Antik Batık Gemi Müzesi
Kuzey Kıbrıs’ın Girne kentinde bulunan müze eski bir ticaret gemisinin yanı sıra İskender döneminden kalma Akdeniz’de çalışan kargo gemisine de ev sahipliği yapmaktadır. Gemi ve kadırga okyanus yatağından çıkarılmış. Şimdi ise Eski Batık Gemi Müzesi’nde büyüleyici bir tarihsel sergi oluşturuyor. Gemi 1960 yıllarda teknisyenleri, öğrencileri, arkeologları ve dalgıçları içeren bir keşif grubu tarafından yeryüzüne çıkarılmış. Antik Batık Gemi Müzesi ziyaretçileri, keşfedilecek büyüleyici kargo sergilerinin yanı sıra enkazın kendisini de sunuyor. Bu sergiler ziyaretçilerin iki bin yıl öncesi tüccarlarını keşfetmelerini ve öğrenmelerini sağlıyor. Rodos’tan getirilen 400 şarap fıçısı da müzede yerini almış. Enkazdan çıkan materyaller arasında tahta kaşıklar, sürahi ve içki bardakları da var. Bulunan bu parçalar geminin son yolculuğuna çıktığında gemide bulunan mürettebat sayısı hakkında bize bilgi veriyor. Müzede yer alan kavanozlar dokuz bin kadar mükemmel kurutulmuş bademle doludur.

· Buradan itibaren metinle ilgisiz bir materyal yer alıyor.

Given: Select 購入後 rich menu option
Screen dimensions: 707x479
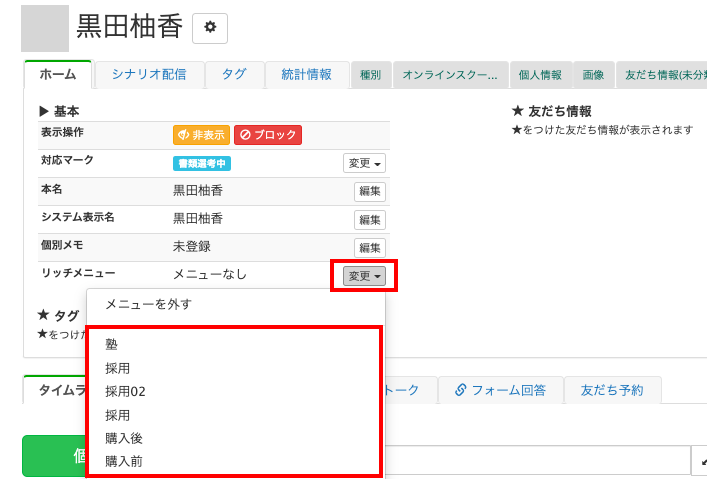Looking at the screenshot, I should point(124,438).
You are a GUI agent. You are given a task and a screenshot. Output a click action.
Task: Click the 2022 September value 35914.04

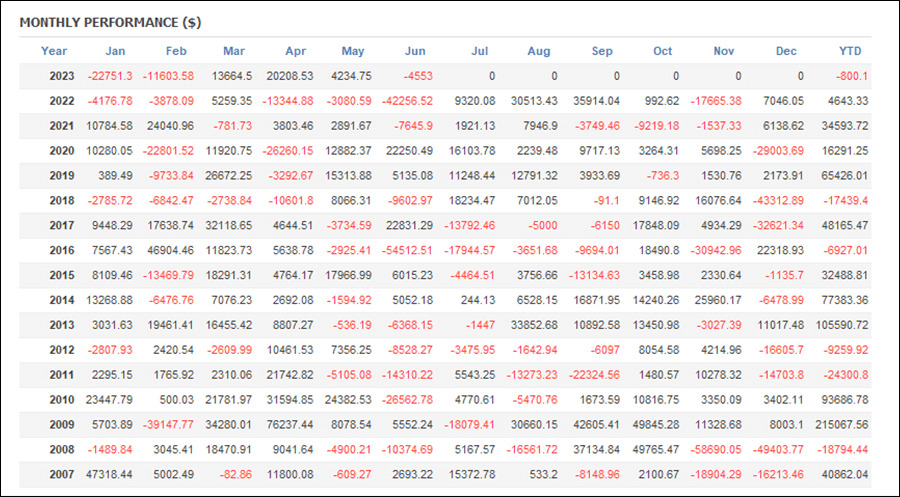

Enkazı keşfederken ziyaretçiler geminin inşa edildiği yöntem hakkında daha fazla bilgi edinebilirler. Bu yöntem gemilerin bugün inşa edildiği yöntemlerden çok farklıdır. Geminin yaklaşık iki bin yıl önce battığı ve seksen yaş civarında olduğu düşünülürse bu gemi bilinen en eski batık gemi denilebilir. 1970’lerde yapılan birçok katkı ile ve 1970 yılında başlatılıp dört yıl devam eden geminin korunması ile ilgili çalışmalarla müze geliştirilerek bugüne gelmiş.
Anthipanitis Kilisesi
Anthipanitis Kilisesi güzel ve alışılmadık tarzda bir yapıdadır. Kuzey Kıbrıs’taki Girne’nin çekici ve tarihi bölgesinde yer almaktadır. Bu kilise Gotik tarzı mimarinin ön plana çıkması nedeniyle bölgedeki turistler arasında popüler bir tercih haline gelmiş. Aslında kilise eski manastırın bir bölümünü oluşturuyordu. Eski yapının yapılış tarihi 15. yüzyıla kadar uzanıyordu. Anthipanitis Kilisesi’ni ziyaret ettiğinizde Mikail ile Baş melek Cebrail arasında Meryem freski gibi bir dizi etkileyici dini tasvirin tadını çıkarabilirsiniz. Ayrıca bu tasvirlerin yanı sıra Vaftizci Yahya, Meryem, havariler ve peygamberlerin de bulunduğu İsa’yı da tasvirlerde görebilirsiniz. Tavan resmini oluşturan bu kompozisyon kiliseye ayrı bir hava katmış durumda olup kesinlikle görülmeye değer. Antifonit Kilisesi olarak da bilinen bu kilise Girne’nin dağlık bölgesinde inanılmaz bir konuma sahiptir. Bu tarihi cazibe merkezlerini ziyaret edenler kuzey Kıbrıs’taki sahillerin muhteşem manzaralarının tadını çıkaracaktır. Her ne kadar bu kilise belirgin bir Gotik tasarıma sahip olsa da aslında bir keşiş tarafından yaptırılmıştır. Kilisenin yapımı 12. Yüzyıla kadar dayanmaktadır. Yalnız bu gün için kilisenin büyük kısmı yıkılmış durumdadır. Ancak ziyaretçiler hem orijinal fresklerin hem de on beşinci yüzyılda eklenen fresklerin kalıntılarını alanda görebilirler. Kilise Girne’de bulunan herkes için büyüleyici mimarisini keşfetmek ve bölgenin geçmişini anlamak için Girne’deki gezilecek yerlerin listesine eklemeye değer.
Bellapais Manastırı
Bellapais Manastırı Kuzey Kıbrıs’ın Girne bölgesindeki dini mimarinin dikkat çekici bir parçasını oluşturur. Manastır gezinizi büyüleyici tarihi keşiflerle birleştirmek istiyorsanız ziyaret etmek için harika bir yerdir. Girne’nin görkemli Beş Parmak Dağları’nda bulunan bu manastır Gotik mimarinin güzel bir örneğidir. 1198 ile 1205 yılları arasında yapımına başlanan kutsal mabede 1267 ve 1324’ten sonra daha fazla bölüm eklenmiş.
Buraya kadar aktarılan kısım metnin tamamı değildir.